Goal of the exercise: Every entry must be given again exactly.

Stored data entries:
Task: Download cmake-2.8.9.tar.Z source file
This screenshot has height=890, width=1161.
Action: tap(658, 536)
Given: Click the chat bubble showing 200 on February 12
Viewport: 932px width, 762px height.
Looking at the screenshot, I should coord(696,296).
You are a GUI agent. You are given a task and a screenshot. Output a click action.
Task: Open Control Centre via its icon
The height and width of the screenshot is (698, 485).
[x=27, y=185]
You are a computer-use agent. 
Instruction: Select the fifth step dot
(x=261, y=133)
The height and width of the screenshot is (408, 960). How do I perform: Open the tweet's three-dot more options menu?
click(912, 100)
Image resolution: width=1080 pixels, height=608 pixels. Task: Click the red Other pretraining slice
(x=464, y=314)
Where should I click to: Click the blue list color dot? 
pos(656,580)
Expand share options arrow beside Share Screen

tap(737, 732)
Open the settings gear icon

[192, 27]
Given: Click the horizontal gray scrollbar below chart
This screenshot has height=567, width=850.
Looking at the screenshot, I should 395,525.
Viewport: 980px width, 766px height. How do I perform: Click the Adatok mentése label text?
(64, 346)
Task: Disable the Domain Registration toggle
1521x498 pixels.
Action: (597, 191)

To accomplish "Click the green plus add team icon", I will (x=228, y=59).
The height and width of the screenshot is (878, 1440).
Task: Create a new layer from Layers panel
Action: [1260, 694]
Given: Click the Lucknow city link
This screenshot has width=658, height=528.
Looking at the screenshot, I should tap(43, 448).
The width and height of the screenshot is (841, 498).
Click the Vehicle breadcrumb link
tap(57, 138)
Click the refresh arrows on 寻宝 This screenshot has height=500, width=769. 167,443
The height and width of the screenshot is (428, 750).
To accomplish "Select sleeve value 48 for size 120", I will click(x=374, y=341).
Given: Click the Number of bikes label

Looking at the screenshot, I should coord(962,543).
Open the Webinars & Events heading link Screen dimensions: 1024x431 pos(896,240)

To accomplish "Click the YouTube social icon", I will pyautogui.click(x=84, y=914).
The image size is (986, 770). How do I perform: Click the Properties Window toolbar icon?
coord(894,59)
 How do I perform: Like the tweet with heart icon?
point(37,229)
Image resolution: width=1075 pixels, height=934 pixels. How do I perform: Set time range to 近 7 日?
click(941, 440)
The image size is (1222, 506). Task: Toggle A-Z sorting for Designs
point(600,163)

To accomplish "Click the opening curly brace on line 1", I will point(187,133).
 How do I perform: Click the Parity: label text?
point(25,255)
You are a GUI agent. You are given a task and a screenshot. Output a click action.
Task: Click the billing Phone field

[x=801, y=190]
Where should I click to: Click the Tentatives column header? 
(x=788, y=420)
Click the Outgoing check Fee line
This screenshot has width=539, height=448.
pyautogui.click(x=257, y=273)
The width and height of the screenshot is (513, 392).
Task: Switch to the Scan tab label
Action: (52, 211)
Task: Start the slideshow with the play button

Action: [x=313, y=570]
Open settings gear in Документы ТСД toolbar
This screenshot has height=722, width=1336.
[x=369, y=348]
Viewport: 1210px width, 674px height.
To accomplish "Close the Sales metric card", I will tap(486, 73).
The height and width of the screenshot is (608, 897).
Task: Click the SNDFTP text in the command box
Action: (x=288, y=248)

Output of the exercise:
Task: Download cmake-2.8.9.tar.Z source file
This screenshot has height=890, width=1161.
Action: tap(658, 536)
Given: Click the chat bubble showing 200 on February 12
Viewport: 932px width, 762px height.
Looking at the screenshot, I should coord(696,296).
You are a GUI agent. You are given a task and a screenshot. Output a click action.
Task: Open Control Centre via its icon
The height and width of the screenshot is (698, 485).
[x=27, y=185]
You are a computer-use agent. 
Instruction: Select the fifth step dot
(x=261, y=133)
The height and width of the screenshot is (408, 960). How do I perform: Open the tweet's three-dot more options menu?
click(912, 100)
Image resolution: width=1080 pixels, height=608 pixels. Task: Click the red Other pretraining slice
(x=464, y=314)
Where should I click to: Click the blue list color dot? 
pos(656,580)
Expand share options arrow beside Share Screen

tap(737, 732)
Open the settings gear icon

[192, 27]
Given: Click the horizontal gray scrollbar below chart
This screenshot has height=567, width=850.
Looking at the screenshot, I should 395,525.
Viewport: 980px width, 766px height. How do I perform: Click the Adatok mentése label text?
(64, 346)
Task: Disable the Domain Registration toggle
1521x498 pixels.
Action: (597, 191)

To accomplish "Click the green plus add team icon", I will (x=228, y=59).
The height and width of the screenshot is (878, 1440).
Task: Create a new layer from Layers panel
Action: [1260, 694]
Given: Click the Lucknow city link
This screenshot has width=658, height=528.
Looking at the screenshot, I should tap(43, 448).
The width and height of the screenshot is (841, 498).
Click the Vehicle breadcrumb link
tap(57, 138)
Click the refresh arrows on 寻宝 This screenshot has height=500, width=769. 167,443
The height and width of the screenshot is (428, 750).
To accomplish "Select sleeve value 48 for size 120", I will click(x=374, y=341).
Given: Click the Number of bikes label

Looking at the screenshot, I should coord(962,543).
Open the Webinars & Events heading link Screen dimensions: 1024x431 pos(896,240)

To accomplish "Click the YouTube social icon", I will pyautogui.click(x=84, y=914).
The image size is (986, 770). How do I perform: Click the Properties Window toolbar icon?
coord(894,59)
 How do I perform: Like the tweet with heart icon?
point(37,229)
Image resolution: width=1075 pixels, height=934 pixels. How do I perform: Set time range to 近 7 日?
click(941, 440)
The image size is (1222, 506). Task: Toggle A-Z sorting for Designs
point(600,163)

To accomplish "Click the opening curly brace on line 1", I will point(187,133).
 How do I perform: Click the Parity: label text?
point(25,255)
You are a GUI agent. You are given a task and a screenshot. Output a click action.
Task: Click the billing Phone field

[x=801, y=190]
Where should I click to: Click the Tentatives column header? 
(x=788, y=420)
Click the Outgoing check Fee line
This screenshot has width=539, height=448.
pyautogui.click(x=257, y=273)
The width and height of the screenshot is (513, 392).
Task: Switch to the Scan tab label
Action: (52, 211)
Task: Start the slideshow with the play button

Action: [x=313, y=570]
Open settings gear in Документы ТСД toolbar
This screenshot has height=722, width=1336.
[x=369, y=348]
Viewport: 1210px width, 674px height.
To accomplish "Close the Sales metric card", I will tap(486, 73).
The height and width of the screenshot is (608, 897).
Task: Click the SNDFTP text in the command box
Action: (x=288, y=248)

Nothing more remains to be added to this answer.